Conversion efficiency of broad-band sunlight in single-junction photovoltaics (PV's) is limited due to heat dissipation to less than 32%. Overcoming this requires inventive techniques, where their viability is compared to cheap and abundant silicon photovoltaics on one hand; or the efficient and costly multi-junction cells on the other.
The recently proposed Thermally Enhanced Photoluminescence (TEPL) conversion device may take the place in-between, and potentially present high conversion efficiencies – with a single-junction solar cell. A PV cell is placed adjacent to a thermally insulated photo-luminescent (PL) absorber. The absorber is excited and heated by concentrated sun-light, consequently radiating blue-shifted PL emission toward the PV cell, resulting in higher conversion efficiencies compared to direct illumination or Thermal-PV at similar temperature. Spectral measurements based calculations show that efficiencies over 46% may be reached using a GaAs PV, and absorber working temperatures below 1500°C.

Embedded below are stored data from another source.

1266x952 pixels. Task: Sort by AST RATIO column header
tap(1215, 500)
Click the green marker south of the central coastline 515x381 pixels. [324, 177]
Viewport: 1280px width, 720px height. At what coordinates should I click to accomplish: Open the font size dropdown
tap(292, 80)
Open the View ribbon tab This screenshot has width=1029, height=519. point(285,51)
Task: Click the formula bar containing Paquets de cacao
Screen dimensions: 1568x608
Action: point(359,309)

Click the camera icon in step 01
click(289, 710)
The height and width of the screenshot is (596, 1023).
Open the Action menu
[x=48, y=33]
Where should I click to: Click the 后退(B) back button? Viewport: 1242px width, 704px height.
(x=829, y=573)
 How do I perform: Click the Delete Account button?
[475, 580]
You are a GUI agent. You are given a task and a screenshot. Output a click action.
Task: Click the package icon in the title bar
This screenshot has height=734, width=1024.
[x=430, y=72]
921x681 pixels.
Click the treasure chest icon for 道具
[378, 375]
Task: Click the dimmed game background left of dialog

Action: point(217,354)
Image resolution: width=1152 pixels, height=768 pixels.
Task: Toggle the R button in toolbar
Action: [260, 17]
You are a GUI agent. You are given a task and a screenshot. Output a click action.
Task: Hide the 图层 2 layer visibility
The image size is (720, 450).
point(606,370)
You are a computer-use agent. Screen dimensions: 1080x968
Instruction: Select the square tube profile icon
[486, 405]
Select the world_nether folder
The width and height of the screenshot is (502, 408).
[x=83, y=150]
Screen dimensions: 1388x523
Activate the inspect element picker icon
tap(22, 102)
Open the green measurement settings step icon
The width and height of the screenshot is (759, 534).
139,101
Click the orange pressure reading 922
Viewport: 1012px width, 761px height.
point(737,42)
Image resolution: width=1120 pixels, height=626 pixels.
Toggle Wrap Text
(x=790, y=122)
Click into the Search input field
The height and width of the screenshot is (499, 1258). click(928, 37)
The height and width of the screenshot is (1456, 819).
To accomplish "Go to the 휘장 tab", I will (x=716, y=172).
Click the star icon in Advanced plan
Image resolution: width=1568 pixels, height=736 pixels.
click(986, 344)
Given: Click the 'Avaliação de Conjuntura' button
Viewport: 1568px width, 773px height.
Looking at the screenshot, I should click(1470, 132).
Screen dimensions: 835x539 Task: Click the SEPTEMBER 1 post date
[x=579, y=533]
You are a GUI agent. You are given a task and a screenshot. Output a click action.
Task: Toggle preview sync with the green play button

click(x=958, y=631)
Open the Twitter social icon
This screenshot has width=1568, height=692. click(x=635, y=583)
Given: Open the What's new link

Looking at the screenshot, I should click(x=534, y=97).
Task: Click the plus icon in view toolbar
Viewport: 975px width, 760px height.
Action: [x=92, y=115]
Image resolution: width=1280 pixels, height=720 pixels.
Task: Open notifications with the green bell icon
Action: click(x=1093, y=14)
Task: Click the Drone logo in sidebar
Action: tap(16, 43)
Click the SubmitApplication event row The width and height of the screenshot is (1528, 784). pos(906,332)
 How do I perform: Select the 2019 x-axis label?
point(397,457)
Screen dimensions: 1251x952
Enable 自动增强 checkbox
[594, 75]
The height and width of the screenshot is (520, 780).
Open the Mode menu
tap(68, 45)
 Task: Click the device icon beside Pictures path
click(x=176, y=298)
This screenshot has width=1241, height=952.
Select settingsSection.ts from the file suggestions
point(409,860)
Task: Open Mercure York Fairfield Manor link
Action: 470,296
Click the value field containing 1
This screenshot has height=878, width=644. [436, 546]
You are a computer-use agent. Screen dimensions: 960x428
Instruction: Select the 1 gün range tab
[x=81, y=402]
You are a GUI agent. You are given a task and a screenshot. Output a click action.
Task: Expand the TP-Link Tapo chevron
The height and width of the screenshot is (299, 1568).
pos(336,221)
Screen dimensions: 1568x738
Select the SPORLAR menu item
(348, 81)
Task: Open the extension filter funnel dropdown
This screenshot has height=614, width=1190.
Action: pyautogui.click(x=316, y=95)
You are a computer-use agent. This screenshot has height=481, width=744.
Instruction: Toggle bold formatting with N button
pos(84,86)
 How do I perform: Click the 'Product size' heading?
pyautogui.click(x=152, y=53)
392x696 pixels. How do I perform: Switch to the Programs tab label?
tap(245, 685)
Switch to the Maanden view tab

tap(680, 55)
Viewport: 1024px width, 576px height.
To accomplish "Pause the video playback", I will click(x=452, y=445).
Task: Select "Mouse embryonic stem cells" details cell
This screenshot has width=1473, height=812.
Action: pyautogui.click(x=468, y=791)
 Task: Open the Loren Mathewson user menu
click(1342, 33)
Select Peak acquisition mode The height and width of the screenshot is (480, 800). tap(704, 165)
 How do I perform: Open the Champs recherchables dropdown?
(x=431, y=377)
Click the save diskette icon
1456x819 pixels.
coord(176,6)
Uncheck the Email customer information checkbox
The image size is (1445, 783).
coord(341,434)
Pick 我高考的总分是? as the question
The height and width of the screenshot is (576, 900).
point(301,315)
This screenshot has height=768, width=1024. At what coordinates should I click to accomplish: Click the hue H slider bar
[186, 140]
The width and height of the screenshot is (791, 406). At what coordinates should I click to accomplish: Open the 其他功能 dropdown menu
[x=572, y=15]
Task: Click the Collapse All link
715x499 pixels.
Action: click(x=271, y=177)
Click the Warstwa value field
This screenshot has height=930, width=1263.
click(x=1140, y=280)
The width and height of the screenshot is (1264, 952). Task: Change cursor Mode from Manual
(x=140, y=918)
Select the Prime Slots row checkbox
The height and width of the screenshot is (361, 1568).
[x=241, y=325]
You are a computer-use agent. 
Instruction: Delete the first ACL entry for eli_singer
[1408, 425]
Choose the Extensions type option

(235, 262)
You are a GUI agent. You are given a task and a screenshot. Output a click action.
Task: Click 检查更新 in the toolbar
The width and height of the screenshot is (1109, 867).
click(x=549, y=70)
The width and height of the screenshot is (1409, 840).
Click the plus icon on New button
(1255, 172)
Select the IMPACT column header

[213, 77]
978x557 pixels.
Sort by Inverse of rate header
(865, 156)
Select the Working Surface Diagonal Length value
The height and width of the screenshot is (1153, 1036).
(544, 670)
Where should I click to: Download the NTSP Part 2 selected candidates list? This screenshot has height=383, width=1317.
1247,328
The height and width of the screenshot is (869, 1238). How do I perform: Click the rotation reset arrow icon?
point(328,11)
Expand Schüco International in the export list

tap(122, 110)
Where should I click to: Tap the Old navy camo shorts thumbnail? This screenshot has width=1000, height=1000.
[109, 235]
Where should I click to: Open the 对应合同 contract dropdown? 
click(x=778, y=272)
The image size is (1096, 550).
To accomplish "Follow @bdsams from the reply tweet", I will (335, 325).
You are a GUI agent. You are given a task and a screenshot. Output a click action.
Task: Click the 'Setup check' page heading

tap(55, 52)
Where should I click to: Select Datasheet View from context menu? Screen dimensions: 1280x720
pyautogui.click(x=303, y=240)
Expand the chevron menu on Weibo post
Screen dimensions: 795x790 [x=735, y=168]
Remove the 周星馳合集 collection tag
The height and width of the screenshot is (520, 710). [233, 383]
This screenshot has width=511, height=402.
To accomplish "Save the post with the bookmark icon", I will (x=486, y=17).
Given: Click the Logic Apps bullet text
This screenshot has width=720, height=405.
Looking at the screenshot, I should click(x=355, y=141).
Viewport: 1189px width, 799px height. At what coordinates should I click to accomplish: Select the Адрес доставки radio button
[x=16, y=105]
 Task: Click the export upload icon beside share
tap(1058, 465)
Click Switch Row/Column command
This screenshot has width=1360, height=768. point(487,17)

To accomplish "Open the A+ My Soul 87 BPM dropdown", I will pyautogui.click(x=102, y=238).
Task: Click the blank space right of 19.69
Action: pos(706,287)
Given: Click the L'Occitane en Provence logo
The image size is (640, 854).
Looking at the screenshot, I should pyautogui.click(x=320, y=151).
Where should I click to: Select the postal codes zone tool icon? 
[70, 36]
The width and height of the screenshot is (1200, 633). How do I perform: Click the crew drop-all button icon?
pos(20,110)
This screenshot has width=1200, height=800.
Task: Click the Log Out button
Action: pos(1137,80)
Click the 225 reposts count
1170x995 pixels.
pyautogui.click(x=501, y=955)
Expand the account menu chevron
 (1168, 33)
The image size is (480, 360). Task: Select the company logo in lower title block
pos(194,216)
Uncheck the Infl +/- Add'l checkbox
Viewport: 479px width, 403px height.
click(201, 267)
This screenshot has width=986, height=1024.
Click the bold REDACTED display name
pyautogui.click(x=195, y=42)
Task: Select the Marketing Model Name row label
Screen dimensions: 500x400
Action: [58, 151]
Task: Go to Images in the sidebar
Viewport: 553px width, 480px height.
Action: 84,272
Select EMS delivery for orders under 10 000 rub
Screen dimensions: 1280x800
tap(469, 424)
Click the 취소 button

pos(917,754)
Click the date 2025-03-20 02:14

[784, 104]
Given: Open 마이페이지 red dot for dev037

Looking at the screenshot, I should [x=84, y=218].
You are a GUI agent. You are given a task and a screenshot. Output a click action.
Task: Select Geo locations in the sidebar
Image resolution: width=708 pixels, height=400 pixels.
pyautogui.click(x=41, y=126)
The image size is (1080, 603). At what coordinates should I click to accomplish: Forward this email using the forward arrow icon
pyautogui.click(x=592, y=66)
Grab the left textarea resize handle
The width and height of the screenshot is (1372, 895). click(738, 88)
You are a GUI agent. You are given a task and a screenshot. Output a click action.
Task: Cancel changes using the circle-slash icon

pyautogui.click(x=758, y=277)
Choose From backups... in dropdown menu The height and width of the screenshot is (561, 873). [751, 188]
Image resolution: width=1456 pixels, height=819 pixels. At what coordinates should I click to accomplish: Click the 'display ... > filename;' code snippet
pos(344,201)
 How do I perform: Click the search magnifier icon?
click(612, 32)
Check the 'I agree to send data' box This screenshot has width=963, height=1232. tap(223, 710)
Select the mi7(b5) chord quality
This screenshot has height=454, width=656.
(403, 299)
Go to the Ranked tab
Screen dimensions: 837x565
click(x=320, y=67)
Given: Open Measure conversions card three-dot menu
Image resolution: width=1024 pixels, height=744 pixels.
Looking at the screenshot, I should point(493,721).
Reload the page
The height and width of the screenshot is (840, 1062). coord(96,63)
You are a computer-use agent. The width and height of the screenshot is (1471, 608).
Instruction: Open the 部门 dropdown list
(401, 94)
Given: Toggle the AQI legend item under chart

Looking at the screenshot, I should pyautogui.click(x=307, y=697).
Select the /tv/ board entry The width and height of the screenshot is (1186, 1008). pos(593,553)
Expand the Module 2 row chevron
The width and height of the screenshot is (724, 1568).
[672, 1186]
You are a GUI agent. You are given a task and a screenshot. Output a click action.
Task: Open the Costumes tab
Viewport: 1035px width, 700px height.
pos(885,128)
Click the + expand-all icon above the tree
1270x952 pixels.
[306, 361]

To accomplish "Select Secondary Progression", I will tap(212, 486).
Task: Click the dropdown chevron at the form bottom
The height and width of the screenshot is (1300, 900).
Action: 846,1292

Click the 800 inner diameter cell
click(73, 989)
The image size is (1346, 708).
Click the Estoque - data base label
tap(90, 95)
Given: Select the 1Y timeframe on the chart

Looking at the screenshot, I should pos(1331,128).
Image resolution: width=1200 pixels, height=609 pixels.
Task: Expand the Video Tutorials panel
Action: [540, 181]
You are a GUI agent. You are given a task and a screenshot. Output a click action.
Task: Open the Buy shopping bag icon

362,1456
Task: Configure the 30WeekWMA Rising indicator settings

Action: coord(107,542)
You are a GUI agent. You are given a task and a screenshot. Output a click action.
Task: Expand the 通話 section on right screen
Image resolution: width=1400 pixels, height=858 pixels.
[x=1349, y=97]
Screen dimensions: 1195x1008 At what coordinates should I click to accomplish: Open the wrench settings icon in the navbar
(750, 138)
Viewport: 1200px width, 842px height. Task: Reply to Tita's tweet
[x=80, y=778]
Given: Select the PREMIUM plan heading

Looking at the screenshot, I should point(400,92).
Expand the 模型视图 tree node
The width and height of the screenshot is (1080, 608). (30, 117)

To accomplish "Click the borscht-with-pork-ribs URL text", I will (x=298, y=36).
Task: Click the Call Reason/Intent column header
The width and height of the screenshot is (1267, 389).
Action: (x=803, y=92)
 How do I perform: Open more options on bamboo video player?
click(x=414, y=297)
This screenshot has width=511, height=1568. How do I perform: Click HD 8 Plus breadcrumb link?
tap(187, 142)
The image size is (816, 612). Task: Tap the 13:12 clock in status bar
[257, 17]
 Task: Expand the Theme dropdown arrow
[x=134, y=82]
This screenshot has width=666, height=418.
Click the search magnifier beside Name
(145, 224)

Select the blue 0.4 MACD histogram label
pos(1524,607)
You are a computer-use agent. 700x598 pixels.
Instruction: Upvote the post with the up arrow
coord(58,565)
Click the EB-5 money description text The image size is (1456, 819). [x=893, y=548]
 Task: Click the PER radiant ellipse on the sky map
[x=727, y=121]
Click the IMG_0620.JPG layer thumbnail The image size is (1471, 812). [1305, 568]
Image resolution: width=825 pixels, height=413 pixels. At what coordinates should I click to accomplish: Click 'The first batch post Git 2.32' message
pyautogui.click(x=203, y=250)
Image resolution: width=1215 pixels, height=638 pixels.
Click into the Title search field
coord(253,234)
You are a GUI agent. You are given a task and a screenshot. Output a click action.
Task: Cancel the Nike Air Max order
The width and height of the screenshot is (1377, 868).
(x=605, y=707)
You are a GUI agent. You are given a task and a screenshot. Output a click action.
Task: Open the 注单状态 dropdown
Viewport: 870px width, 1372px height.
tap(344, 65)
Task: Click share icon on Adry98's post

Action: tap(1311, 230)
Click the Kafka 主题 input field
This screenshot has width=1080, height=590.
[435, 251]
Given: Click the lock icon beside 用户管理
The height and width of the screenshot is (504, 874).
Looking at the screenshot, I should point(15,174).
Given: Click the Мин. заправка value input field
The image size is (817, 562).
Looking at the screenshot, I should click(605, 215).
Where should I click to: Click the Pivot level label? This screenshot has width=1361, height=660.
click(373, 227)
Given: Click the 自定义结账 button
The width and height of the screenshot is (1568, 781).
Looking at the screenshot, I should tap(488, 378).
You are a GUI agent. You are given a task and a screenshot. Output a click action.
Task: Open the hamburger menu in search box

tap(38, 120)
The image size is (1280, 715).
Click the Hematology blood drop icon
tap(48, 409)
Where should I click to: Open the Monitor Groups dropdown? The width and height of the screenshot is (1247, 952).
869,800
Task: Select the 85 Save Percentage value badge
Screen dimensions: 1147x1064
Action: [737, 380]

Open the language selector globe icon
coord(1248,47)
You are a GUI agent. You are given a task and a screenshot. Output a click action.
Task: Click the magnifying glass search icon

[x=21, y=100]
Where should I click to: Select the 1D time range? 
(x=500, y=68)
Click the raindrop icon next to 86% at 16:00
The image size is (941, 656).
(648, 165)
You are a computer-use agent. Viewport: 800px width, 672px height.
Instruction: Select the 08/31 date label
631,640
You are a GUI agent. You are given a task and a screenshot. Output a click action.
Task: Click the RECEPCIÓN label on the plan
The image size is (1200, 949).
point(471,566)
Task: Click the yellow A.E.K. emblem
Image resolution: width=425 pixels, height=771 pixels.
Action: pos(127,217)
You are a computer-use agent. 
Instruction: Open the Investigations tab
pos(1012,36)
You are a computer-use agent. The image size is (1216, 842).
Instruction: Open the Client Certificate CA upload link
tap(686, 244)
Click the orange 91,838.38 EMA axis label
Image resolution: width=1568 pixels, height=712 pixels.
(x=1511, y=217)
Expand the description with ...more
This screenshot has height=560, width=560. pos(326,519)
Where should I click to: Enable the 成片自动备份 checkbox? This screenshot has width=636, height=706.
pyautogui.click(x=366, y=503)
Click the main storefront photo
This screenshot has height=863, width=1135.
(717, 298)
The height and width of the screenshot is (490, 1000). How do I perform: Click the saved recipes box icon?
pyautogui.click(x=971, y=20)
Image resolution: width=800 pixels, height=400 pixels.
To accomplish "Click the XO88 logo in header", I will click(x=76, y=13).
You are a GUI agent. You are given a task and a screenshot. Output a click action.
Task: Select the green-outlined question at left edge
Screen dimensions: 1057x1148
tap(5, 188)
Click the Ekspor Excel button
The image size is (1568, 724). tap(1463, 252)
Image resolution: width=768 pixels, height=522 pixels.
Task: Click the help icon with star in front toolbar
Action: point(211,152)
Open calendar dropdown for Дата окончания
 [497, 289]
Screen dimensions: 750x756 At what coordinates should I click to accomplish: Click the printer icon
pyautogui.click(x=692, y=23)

TEPL prototype faces two major design challenges: absorber material, and photon management. Broad absorption, together with high PL external quantum efficiency (EQE), must be maintained at high temperatures. Here we demonstrate our achievements toward a TEPL converter. Using Cr, Ce & Nd, co-doped in YAG, we reach over 85% EQE with full absorption of sunlight up to 1.1µm. For photon recycling, paramount to maintain high chemical potential of the solar radiation, highly reflective surfaced and dichroic mirrors surround the absorber; reflecting photons not used by the PV cell to be reabsorbed in the absorber. We demonstrate a TEPL conversion device predicted to support conversion efficiencies over 15% under these conditions.